EGF signal transduction is digitized across the plasma membrane. (a) Ras nanoclusters operate as high-gain amplifiers generating high or maximal levels of ERKpp output over a wide range of Raf kinase inputs. The figure shows how signal output varies against input as amplifier gain is increased. At the highest level of gain –the level at which Ras nanoclusters operate – nanocluster output closely approximates a switch with a very low activation threshold. (b) Because Ras nanoclusters function as high-gain amplifiers, during their brief existence they generate maximal ERKpp output to generate a digital burst of ERKpp that is released into the cytosol.
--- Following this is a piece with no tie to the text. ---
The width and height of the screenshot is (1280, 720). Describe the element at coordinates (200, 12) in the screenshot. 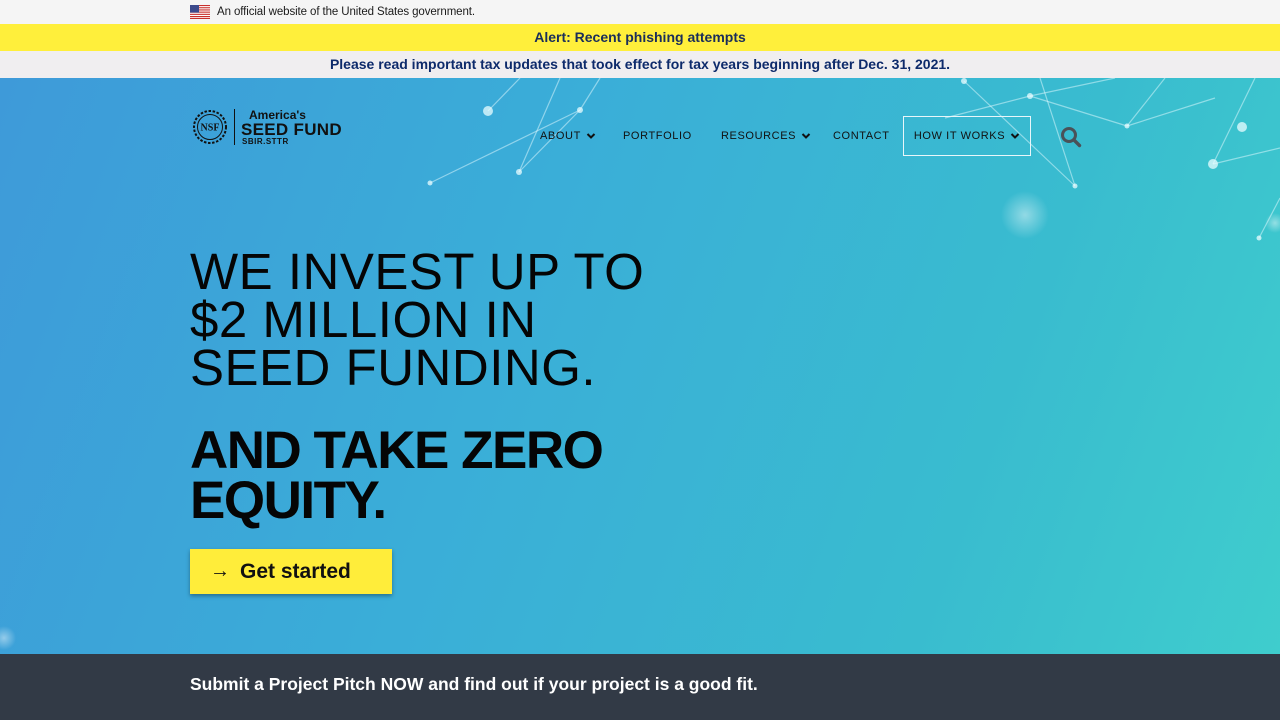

In this way, the plasma membrane functions as an analog-to-digital converter (ADC), with the digital bursts from nanoclusters operating as the discrete quantal units. (c) The analog EGF input present in the extracellular matrix (ECM) activates the EGF receptor, which triggers the formation of several Ras nanoclusters. This formation, which occurs through an unknown mechanism, is directly proportional to the external EGF concentration. (d) As the output of each nanocluster is dumped into the cytoplasm, the digital pulses from each nanocluster are summed to give a final cellular analog ERKpp output. In this way, the cytoplasm reverses the digital conversion that occurred at the plasma membrane, and thus it functions as a digital-to-analog converter (DAC). This linear, analog–digital–analog circuit relay generates the robust, high-fidelity signal transmission that occurs across the plasma membrane in vivo.

Figure 3

Nanoclusters make ideal components to build high-fidelity biological circuits. The fidelity of signal transfer in a linear ADC is a function of two variables: the sampling precision (i.e. the number of increments between zero and maxim) and the sampling rate (i.e. how many samples are taken over time). Panels (a) compare the fidelity of low versus high sampling-precision. With low sampling-precision [upper panel (a)] (sampling precision is represented by dotted lines), the output curve (blue) is a poor representation of the input signal (red curve). With higher sampling-precision, the output curve closely matches the input signal [lower panel (a)]. Some mammalian cells have up to 40 000 Ras nanoclusters on the inner leaflet of the plasma membrane, and thus the resolution between zero and maximal input for these systems is incredibly high in vivo. (b) The ability to accurately convey a continuous input over time is a function of sampling rate. The fidelity of signal output (blue curve) from a continuous input (red curve) for 1 min using a low sampling rate (4 times/min) is poor [upper panel (b)]. By increasing the sampling rate to 20 times/min [lower panel (b)], the fidelity of the output is significantly increased. Both Ras and GPI-AR nanoclusters sample their respective input signals >100 times/minute. Thus, it is the combination of high sampling-precision and high sampling-rates that enables biological circuits incorporating nanocluster components to generate high-fidelity signal transmission in vivo.

Figure 4

Nanoclusters simplify signal transduction circuits. Many biological events take place very rapidly; for example, high-frequency oscillations (a). If the life-times of the individual signaling components are longer than the oscillatory frequency, then oscillations, or any other rapid change, are impossible to generate (b). The speed of the output change is therefore limited by the life-times of the individual signaling components. By contrast, if the signaling components are relatively short-lived, then their individual quantal pulses can be simply added up to generate the bulk, system output (c). The advantage of this system is that it eliminates the need for complex integration while allowing for the rapid changes of output. It is the elimination of complex integration from transduction circuits, the ability to transmit rapid change, the facility for high-fidelity signal transmission and the inherent robustness of nanoswitches that makes them ideal components for biological circuits.